Non c’è dubbio che mai come in questa fine 2023 inizio 2024, i destini della diaspora dei Sonic Youth stiano virando verso direzioni antitetcihe, viste le recenti pubblicazioni dei due live (“Live in Brooklyn” e “Walls have ears”) e questa nuova prova solista della Gordon, gli straordinari set di quella che fu la più importante band alternativa degli ultimi 30 anni mentre “The collective” ha tutto fuorchè significato celebrativo, essendo un duro monolitico sguardo sul presente/futuro.
La ex “girl in a band” non si sottrae alla rinnovata e mai sopita esposizione artistica, ma lo fa a modo suo, riprendendo quelli che erano i fondamentali del suo DIY pre Sonic, fatti di sperimentalismo fra drum machine e corde vocali, affidandosi in modo ancor più invasivo alla mani del solidale produttore Justin Raisen che forgia attorno all’aurea divina di Kim una abrasiva corazza metallica di chiara e granitica impostazione, dove convivono diverse influenze del presente, in un’architettura tendenzialmente industrial, possente e senza tregua.
Con “The collective” si esce definitivamente dal paradigma Sonico, riprendendone però le ambizioni e le motivazioni di ricerca della scena underground che si cela dietro l’apparente banalità del mainstream, spostando l’ambientazione dalla no wave e dal substrato art rock newyorkese, al delirio urbano losangelino, nuova dimora della nostra, riproducendone gli abissali strati di vertigine, il rumore di fondo, non più dissonante angst giovanile, ma perenne presenza di drone music come forma mentis, inserendo nei brani trap, il dub pulito da ogni forma groovy, tanto hip pop deviato e quasi urticante, come se i Dalek fossero vicini di casa Gordon.
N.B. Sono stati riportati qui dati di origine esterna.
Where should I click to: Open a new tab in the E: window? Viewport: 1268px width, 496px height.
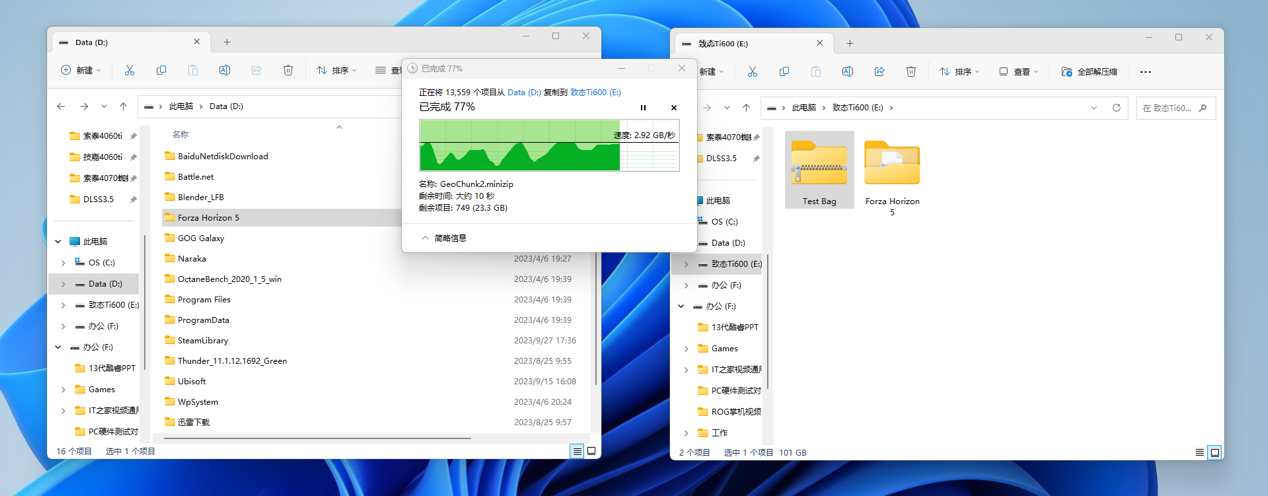click(x=849, y=43)
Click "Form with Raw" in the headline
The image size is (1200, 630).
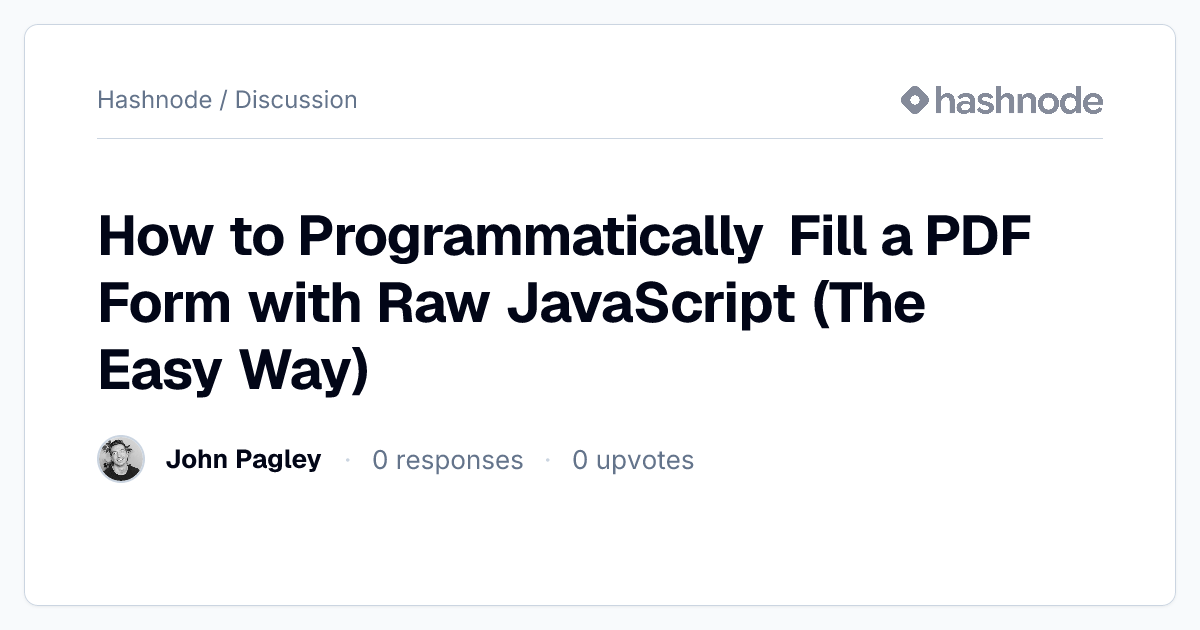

Lo spoken sempre caldo e così catchy di Kim attraversa tutte le canzoni senza pause e senza cali di tensione, anzi, aumentandone la portata dell’impatto sonoro, ampilando il messaggio di quella che è una vera e propria immersione nella complessità, di un lavoro che nasce come risposta al disordine, che parte dal disordine musicale di cui si compone per sottolineare che la risposta salvifica è sempre dentro le cose, dentro il farsi di una musica come forma d’arte, che si bagna col presente destabilizzante ponendo le sue fondamenta sull’aspetto umano, una nuova guida sonica al nuovo rumore.
E’ un segnale di presenza di un artista mai doma che si connette al presente più ostico e si rivolge al futuro in coerenza col passato e a suo agio con quello che le gira attorno; certo, l’album non dà tregua e a volte si vorrebbe che la leader prendesse in mano un basso e si mettesse a suonare qualcosa che fosse un vero strumento, a volte sembra che l’aspetto produttivo prevalga più del contenuto, che la sostanza subisca la forma e non viceversa, tanto che dopo l’ascolto completo rimane una sensazione di sfinimento. Forse il modo giusto di porsi, se mai ce ne fosse uno, è quello di dosare questa bordata corrosiva una manciata di brani alla volta, magari scoprendono i dettagli canzone per canzone, il che ci permetterebbe di avvicinarci più compiutamente alla nuova dimensione della Gordon, senza rimanere ingannati dall’asprezza della proposta, dal suo innato senso di diva respingente, dalla femminiltà così forte ma anche allo stesso tempo temuta, mentre in fondo siamo di fronte all’eterna ragazzina dal profondo senso percettivo, capace di rispondere pienamente agli istinti animali anche dopo i 70: quando l’attitudine è tutto!